Human Rights Watch called upon the government to set up a national
institution empowered to recommend remedies for discriminatory
policies and responding to individual claims.
The 90-page report, "The Ismailis of Najran: Second-Class Saudi
Citizens," based on more than 150 interviews and reviews of official
documents, documents a pattern of discrimination against the Ismailis
in the areas of government employment, education, religious freedom,
and the justice system.
"The Saudi government preaches religious tolerance abroad, but it has
consistently penalized its Ismaili citizens for their religious
beliefs," said Joe Stork, deputy Middle East director at Human Rights
Watch. "The government should stop treating Ismailis as second-class
in employment, the justice system, and education."
At least several hundred thousand, and perhaps as many as 1 million,
Ismailis live in Saudi Arabia, part of the Shias in the
Sunni-dominated country of 28 million. Most Ismailis live in Najran
province, on Saudi Arabia's southwestern border with Yemen, where
tensions have been growing in recent years.
Saudi Arabia conquered Najran following a brief war with Yemen in
1934, incorporating into the kingdom the local Sulaimani Ismailis, one
strand of Ismaili belief. Najran has been home to the highest
Sulaimani Ismaili cleric, the Absolute Guide, since the 17th century.

--*--

◆ Tasks to carry out:
1 – Answer these questions about the passage on the Ismailis of Najran:
(a) How many interviews is the report based on?
(b) What position does Joe Stork hold?
(c) In what year did Saudi Arabia conquer Najran?
2 – Can you output the passage on the Ismailis of Najran word for word from "Human Rights Watch" to "to individual claims."?
The listing that comes next is separate material with no connection to the passage on the Ismailis of Najran.

◆ Recorded data:
--*--

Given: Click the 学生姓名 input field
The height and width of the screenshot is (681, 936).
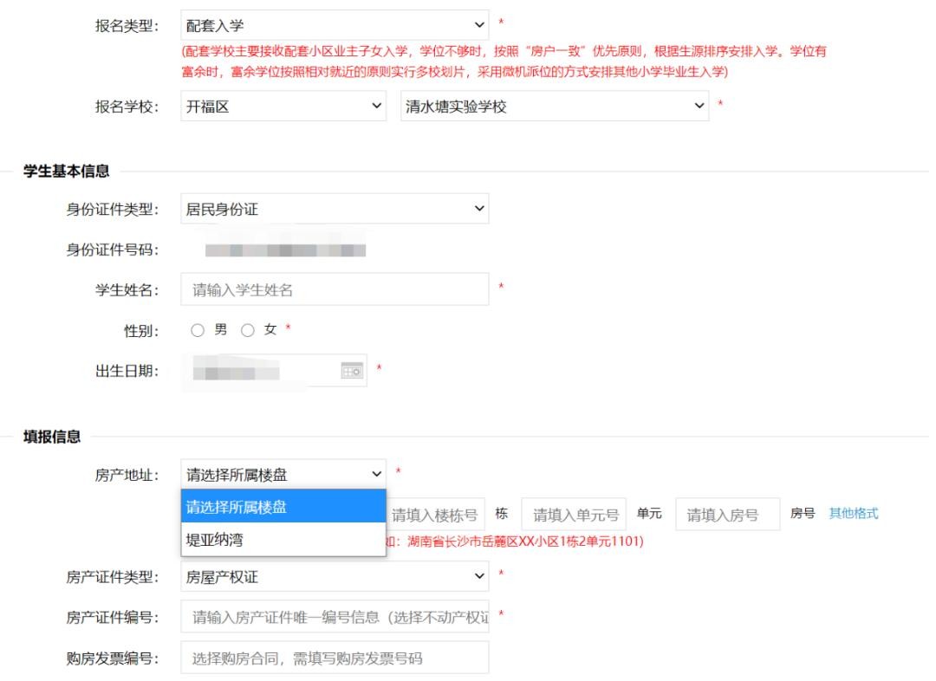Looking at the screenshot, I should point(335,289).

--*--

◆ Answers for the tasks:
1 –
(a) More than 150
(b) Deputy Middle East director at Human Rights Watch
(c) 1934

2 –
Human Rights Watch called upon the government to set up a national
institution empowered to recommend remedies for discriminatory
policies and responding to individual claims.